# Given records
-.-.-
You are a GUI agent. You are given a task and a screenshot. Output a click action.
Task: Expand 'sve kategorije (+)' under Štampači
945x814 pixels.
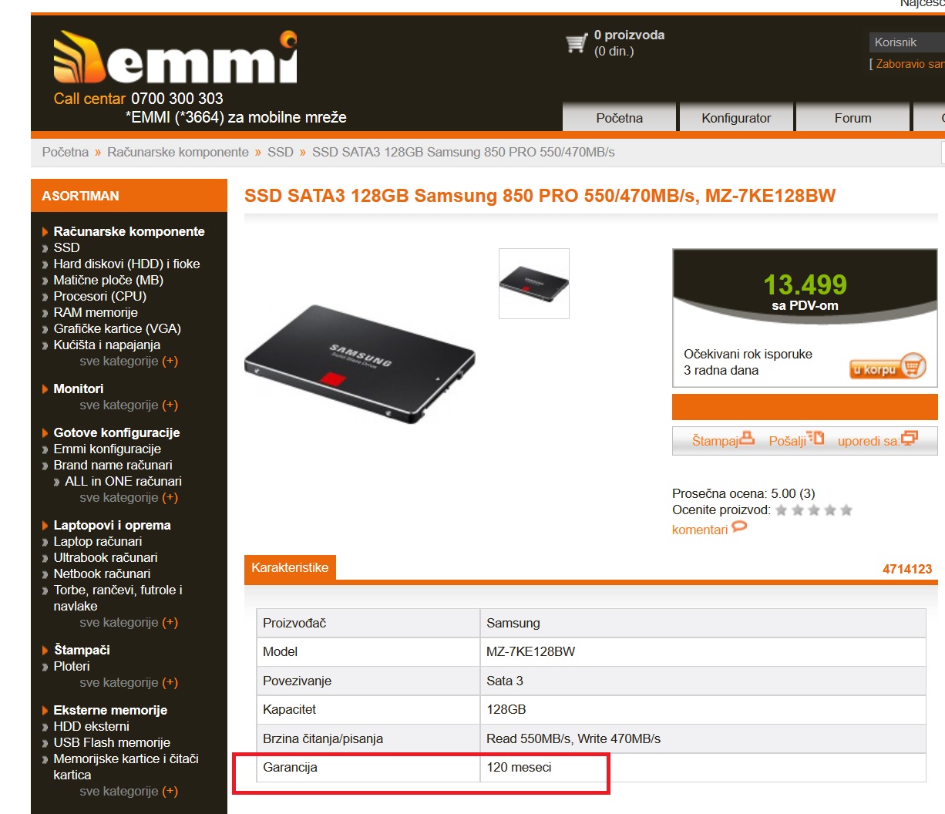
-.-.-
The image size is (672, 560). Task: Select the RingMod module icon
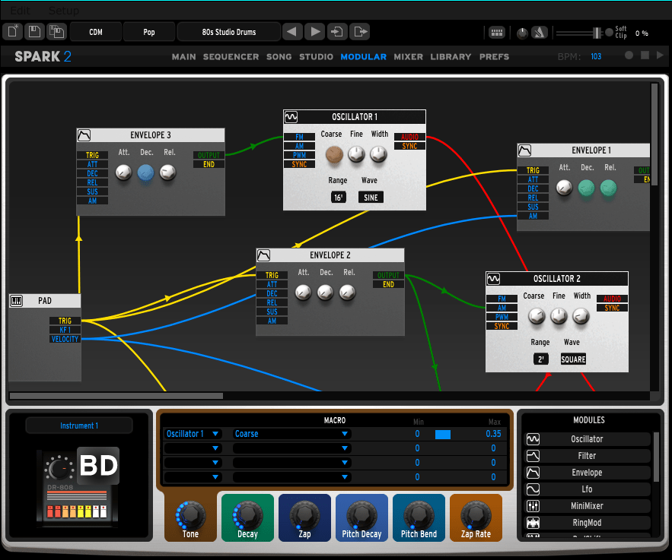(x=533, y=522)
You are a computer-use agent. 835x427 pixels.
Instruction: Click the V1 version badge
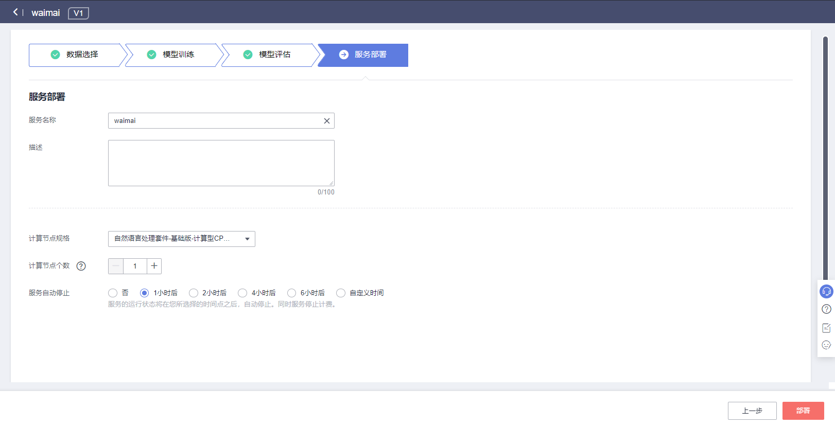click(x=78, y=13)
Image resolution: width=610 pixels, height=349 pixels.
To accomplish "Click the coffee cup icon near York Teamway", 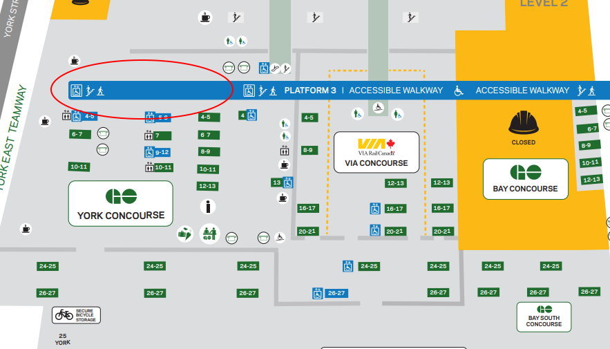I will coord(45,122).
-.-.-
# Directions
Above are the lines; repeat exactly the ones from the line containing "You are a GUI" down to the line containing "945x814 pixels.", both inclusive.

# Answer to this problem
You are a GUI agent. You are given a task and a screenshot. Output a click action.
Task: Expand 'sve kategorije (+)' under Štampači
945x814 pixels.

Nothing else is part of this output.